#### [TEXT FOR ANALYSIS]
============

PRESS ASSOCIATION -- Britain is taking "extremely seriously" claims by the man believed responsible for killing more than 70 people in Norway that he had links with far-right groups in England, Prime Minister David Cameron says.
Mr Cameron said that Britain shared "the sorrow and the anger" felt in Norway over the killings and would offer any support that Oslo needs in the wake of the massacre.
Norwegian authorities on Monday revised down from 93 to 76 the total number of fatalities from Friday's bomb-blast in Oslo city centre and shootings at Utoya Island, though it remains one of the worst mass murders of modern times.
Police said that the death toll at the Labour Party youth camp on Utoya was being reduced from 86 to 68 after overcounting caused by the fact that police and rescuers were focusing on helping survivors. Meanwhile, the number killed by the bomb blast outside government headquarters in Oslo rose from seven to eight.
The man accused of the killings, Anders Behring Breivik, has confessed carrying out the attacks, but denied criminal responsibility. He today entered a not guilty plea at a closed hearing in an Oslo court.

============

#### [PROBLEMS AND TASKS]
a – Answer these questions using the news report on the Norway attacks:
(i) To what number did Norwegian authorities revise the total fatalities on Monday?
(ii) What was the revised death toll at the Labour Party youth camp on Utoya?
(iii) What plea did the accused enter at the closed hearing in an Oslo court?
b – Rewrite the paragraph of the news report on the Norway attacks that begins "Police said that the death toll" as a short list, keeping its main facts.
c – Copy the news report on the Norway attacks word for word from "PRESS ASSOCIATION -- Britain" to "of modern times.".

[Stored data entries]
============

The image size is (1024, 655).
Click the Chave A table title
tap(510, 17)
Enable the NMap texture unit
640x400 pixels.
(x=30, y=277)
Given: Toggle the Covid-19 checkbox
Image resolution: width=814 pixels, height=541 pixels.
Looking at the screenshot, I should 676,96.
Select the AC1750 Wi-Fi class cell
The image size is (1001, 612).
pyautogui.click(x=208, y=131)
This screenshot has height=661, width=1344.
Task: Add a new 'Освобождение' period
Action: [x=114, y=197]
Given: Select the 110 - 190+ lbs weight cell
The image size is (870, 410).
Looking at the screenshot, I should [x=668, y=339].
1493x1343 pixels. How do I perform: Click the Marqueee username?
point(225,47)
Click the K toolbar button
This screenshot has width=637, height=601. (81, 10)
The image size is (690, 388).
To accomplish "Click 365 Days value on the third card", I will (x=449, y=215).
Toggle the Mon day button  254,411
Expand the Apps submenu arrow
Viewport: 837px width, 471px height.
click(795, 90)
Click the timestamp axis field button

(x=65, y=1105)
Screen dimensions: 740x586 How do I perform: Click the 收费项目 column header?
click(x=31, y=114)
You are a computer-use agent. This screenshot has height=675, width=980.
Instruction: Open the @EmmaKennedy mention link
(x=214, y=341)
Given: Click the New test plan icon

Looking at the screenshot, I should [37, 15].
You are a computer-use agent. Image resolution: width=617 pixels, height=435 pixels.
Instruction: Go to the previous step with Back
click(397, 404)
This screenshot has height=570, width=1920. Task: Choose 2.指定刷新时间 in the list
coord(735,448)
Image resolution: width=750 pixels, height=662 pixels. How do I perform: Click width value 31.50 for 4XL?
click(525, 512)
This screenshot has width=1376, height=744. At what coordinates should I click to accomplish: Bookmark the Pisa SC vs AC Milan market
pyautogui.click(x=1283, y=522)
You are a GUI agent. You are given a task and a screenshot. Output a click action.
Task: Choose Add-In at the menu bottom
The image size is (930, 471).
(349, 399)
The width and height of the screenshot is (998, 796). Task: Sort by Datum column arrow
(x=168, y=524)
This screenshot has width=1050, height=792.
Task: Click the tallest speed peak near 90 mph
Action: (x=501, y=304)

============

#### [SOLUTIONS IN ORDER]
a –
(i) 76
(ii) 68
(iii) Not guilty

b –
- Police reduced the death toll at the Labour Party youth camp on Utoya from 86 to 68.
- The overcount happened because police and rescuers were focusing on helping survivors.
- The number killed by the bomb blast outside government headquarters in Oslo rose from seven to eight.

c –
PRESS ASSOCIATION -- Britain is taking "extremely seriously" claims by the man believed responsible for killing more than 70 people in Norway that he had links with far-right groups in England, Prime Minister David Cameron says.
Mr Cameron said that Britain shared "the sorrow and the anger" felt in Norway over the killings and would offer any support that Oslo needs in the wake of the massacre.
Norwegian authorities on Monday revised down from 93 to 76 the total number of fatalities from Friday's bomb-blast in Oslo city centre and shootings at Utoya Island, though it remains one of the worst mass murders of modern times.